A man in a grey t-shirt steals some grain and begins to run. The crowd is livid and quickly follows him. The rush of stomping bare feet and loud cried. A stampede of souls too angry to think rationally. They dash past us and we are caught up in the dust they leave behind.
“It is better if you are not here,” Joyce tells me, “There will be much fighting. Go.”
And so we go.

We walk back down the road toward the clinic, our backs turned on TWFP trucks and the hungry mass before them. Glancing back, I see the driver of the truck hunched over in the cab, doors locked and cell phone pressed urgently to his ear. The soldiers are being called to come.

A woman a few paces in front of us begins to wail. The shrill notes and shrieking that I have only before heard at village funerals. Blood curdling screams and hands waving in the air. A man stands, picking himself up from the dust. She is holding his arm, and I catch my breath. This is what comes from “relief.”

The man was a relative of the person who bit the fingers of the woman. In the rush after the thief, her relative, angered and bent on revenge, spotted this man and hit him on the head with a club. He hit his twice. Two gashes that happened to meet at one end. A “V” for Vendetta.

Blood poured forth from the wounds, covering half his face in a thick stream of red. War paint for one who hadn’t been fighting. His shirt was already soaking, and his screaming wife removed it and gave it to her young son who was following close behind, crying loudly at the sight of his father’s face. Dark rivults and wide channels of red already streamed down the man’s chest and his trousers were speckled like all the Jackson Polluck paintings I saw while in Europe.
We urged him to go to the clinic and together we walked that direction.
But as soon as the man arrived at the clinic, he left.

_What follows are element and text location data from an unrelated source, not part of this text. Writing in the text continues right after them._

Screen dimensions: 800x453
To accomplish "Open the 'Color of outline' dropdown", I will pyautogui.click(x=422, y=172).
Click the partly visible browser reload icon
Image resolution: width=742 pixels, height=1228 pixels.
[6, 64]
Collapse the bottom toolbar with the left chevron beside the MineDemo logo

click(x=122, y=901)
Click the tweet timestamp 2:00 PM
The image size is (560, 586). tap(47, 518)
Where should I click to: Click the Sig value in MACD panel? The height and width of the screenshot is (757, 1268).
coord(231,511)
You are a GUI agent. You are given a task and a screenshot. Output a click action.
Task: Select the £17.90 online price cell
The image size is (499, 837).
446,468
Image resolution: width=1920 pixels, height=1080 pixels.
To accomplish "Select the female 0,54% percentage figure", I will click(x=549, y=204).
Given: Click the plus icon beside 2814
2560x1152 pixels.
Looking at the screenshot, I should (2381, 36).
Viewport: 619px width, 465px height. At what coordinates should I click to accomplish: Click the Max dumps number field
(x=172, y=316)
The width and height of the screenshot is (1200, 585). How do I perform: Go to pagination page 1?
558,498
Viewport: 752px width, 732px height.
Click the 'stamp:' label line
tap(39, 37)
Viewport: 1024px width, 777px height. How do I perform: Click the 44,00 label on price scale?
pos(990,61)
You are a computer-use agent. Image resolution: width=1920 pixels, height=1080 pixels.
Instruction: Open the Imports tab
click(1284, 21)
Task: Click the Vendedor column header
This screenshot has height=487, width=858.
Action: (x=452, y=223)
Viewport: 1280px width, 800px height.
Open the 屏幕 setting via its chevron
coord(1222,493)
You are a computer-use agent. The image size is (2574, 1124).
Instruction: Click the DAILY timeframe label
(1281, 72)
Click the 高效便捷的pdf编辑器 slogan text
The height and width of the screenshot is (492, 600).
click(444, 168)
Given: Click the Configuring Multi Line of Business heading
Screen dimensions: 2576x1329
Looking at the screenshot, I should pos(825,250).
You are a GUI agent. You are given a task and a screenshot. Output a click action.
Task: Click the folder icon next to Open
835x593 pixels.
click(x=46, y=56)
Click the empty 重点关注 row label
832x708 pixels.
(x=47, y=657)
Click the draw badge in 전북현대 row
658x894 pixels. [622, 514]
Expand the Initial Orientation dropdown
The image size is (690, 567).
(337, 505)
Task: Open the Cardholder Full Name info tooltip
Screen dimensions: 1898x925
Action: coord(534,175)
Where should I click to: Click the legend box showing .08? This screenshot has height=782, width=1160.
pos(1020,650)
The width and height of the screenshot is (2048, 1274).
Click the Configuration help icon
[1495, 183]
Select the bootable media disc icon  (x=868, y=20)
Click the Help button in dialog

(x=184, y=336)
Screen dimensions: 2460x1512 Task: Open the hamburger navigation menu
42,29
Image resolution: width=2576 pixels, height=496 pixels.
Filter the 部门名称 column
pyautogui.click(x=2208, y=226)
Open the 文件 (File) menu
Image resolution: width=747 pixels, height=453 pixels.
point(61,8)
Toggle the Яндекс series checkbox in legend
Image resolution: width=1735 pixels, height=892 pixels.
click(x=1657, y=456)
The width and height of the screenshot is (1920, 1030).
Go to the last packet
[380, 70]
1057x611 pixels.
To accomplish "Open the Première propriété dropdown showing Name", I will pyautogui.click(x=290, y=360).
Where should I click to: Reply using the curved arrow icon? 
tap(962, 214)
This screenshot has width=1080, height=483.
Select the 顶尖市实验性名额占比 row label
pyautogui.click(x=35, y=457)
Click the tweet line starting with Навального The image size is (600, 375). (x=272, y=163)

“Why is he leaving?” I asked
“Because if he gets cleaned up before her goes to the police they will not believe him. He must file a report first. Then we can help him.”
“And where is the nearest police station?”
“Namalu. He says he will borrow a bicycle. But he will still not make it all the way to Namalu.”
We all knew that the adrenaline required to pump the pedals of a bike would only make his heart beat faster and more blood leave the wounds on his head. Already his pace was slowing…
Leaving the clinic, we met with Lokwii on the road once more,
“the army has been sent for,” he said.
We nodded.

And so they came. But the chaos of relief was only prolonged when TWFP realized that they did not have enough food too feed all the people gathered. “Tomorrow,” they told the Karimojong, “Tomorrow we will give you food.” And while the trucks returned to town for more supplies, men were posted to guard the 30,000 kilos of maize already piled in the field. We were all certain that the food would be completely gone before daylight dawned. Raided in the middle of the night. But rain poured incessantly all night long and the maize was still there the next morning when TWFP returned with 16,000 pounds of more relief. Ewogua.

Again all of our workers were gone, and the Wrights invited us over for tea and we sat on their blue roof, watching the chaos from a distance. Binoculars and zoomed camera lenses pressed to our squinting eyes. The air was full of humidity form the rain and the roads and paths were filled with the quick steps of nervous people.

We watched. We watched both the “helping” and the hurt.

The food was distributed. Ambushes were set up everywhere. When relief comes, it is more difficult to transport your relief home than it is to actually receive it from TWFP. They say five people were shot in the process but only one woman died; the others escaped. They also say that the soldiers were selling sacks to anyone who had enough money. Even those who had no need of food. They say the bloodied man collapsed three times on his way to Namalu. He managed to file a complaint with the police, but he never returned to the clinic
.
This is what happens when helping hurts.